Governance-oriented AI threat modeling and evidence-based reporting for enterprise stakeholder review
Atos stands out for delivering large-enterprise security consulting services and regulated-system delivery across complex environments. Its AI red teaming offering is best positioned for red team planning, threat modeling, and adversarial evaluation of AI systems embedded in enterprise estates. Teams can expect integration with existing governance, security testing processes, and evidence-oriented reporting for stakeholders.
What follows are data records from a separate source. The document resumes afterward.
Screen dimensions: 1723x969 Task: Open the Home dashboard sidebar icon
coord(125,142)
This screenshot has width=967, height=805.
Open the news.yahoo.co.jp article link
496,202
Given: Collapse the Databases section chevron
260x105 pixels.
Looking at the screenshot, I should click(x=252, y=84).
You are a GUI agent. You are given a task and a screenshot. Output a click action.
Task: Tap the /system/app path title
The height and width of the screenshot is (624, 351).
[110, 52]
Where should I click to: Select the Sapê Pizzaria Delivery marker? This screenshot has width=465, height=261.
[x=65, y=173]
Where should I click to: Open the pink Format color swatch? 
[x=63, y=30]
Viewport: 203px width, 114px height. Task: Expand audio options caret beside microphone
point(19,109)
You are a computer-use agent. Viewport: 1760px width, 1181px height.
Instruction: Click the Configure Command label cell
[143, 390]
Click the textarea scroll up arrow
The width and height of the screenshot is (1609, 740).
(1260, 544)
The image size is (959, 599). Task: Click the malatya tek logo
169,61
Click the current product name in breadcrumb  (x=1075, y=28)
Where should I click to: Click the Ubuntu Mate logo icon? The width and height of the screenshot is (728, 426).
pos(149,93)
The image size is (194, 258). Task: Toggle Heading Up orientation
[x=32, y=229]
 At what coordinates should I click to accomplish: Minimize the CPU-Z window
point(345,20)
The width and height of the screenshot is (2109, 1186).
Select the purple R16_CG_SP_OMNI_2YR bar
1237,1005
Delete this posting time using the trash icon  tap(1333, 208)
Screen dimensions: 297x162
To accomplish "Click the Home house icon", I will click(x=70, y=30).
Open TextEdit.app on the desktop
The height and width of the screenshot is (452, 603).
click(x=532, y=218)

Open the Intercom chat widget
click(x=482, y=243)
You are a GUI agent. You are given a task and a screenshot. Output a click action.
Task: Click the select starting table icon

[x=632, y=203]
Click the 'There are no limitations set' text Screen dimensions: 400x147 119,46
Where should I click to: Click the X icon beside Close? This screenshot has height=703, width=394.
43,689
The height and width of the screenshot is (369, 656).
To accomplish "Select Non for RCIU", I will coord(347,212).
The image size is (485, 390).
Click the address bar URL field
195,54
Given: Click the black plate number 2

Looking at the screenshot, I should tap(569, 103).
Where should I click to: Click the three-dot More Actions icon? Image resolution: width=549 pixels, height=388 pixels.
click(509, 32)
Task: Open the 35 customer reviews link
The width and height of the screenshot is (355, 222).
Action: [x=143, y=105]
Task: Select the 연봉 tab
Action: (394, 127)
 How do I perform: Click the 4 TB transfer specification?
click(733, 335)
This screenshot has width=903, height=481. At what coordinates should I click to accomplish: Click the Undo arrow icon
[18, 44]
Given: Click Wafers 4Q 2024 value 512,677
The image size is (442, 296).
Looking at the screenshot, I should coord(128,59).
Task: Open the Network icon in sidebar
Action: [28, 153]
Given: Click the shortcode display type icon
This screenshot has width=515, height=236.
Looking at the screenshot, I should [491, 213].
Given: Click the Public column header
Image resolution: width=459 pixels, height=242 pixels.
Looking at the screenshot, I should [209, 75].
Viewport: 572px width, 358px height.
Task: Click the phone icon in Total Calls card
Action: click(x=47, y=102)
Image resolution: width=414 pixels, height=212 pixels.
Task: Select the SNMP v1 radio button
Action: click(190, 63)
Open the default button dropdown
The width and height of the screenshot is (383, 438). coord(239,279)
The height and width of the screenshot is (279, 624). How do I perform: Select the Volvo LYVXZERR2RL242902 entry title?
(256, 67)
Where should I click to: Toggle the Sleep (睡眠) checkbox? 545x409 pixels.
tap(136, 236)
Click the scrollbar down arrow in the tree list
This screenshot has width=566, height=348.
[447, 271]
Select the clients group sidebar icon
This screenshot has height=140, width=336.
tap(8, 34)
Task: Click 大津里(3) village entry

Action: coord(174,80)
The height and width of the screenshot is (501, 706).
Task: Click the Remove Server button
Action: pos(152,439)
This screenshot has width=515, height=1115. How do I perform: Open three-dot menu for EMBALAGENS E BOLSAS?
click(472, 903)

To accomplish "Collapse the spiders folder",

Delivery fit is strongest for organizations that need structured assessments aligned to enterprise risk and compliance requirements.
Pros
- Enterprise-grade security consulting supports structured AI risk testing workflows.
- Evidence-focused reporting fits governance reviews and audit-ready documentation needs.
- Experience integrating security programs across complex infrastructure estates.
Cons
- Red teaming processes can feel heavy for small teams with limited internal tooling.
- AI-specific red team depth depends on selected engagement scope and client maturity.
Best For
Enterprise teams needing governance-aligned AI red teaming in complex environments
Accenture Security
enterprise_vendorDelivers security strategy and testing engagements that can be tailored to AI red teaming for model risk, misuse pathways, and exploit validation.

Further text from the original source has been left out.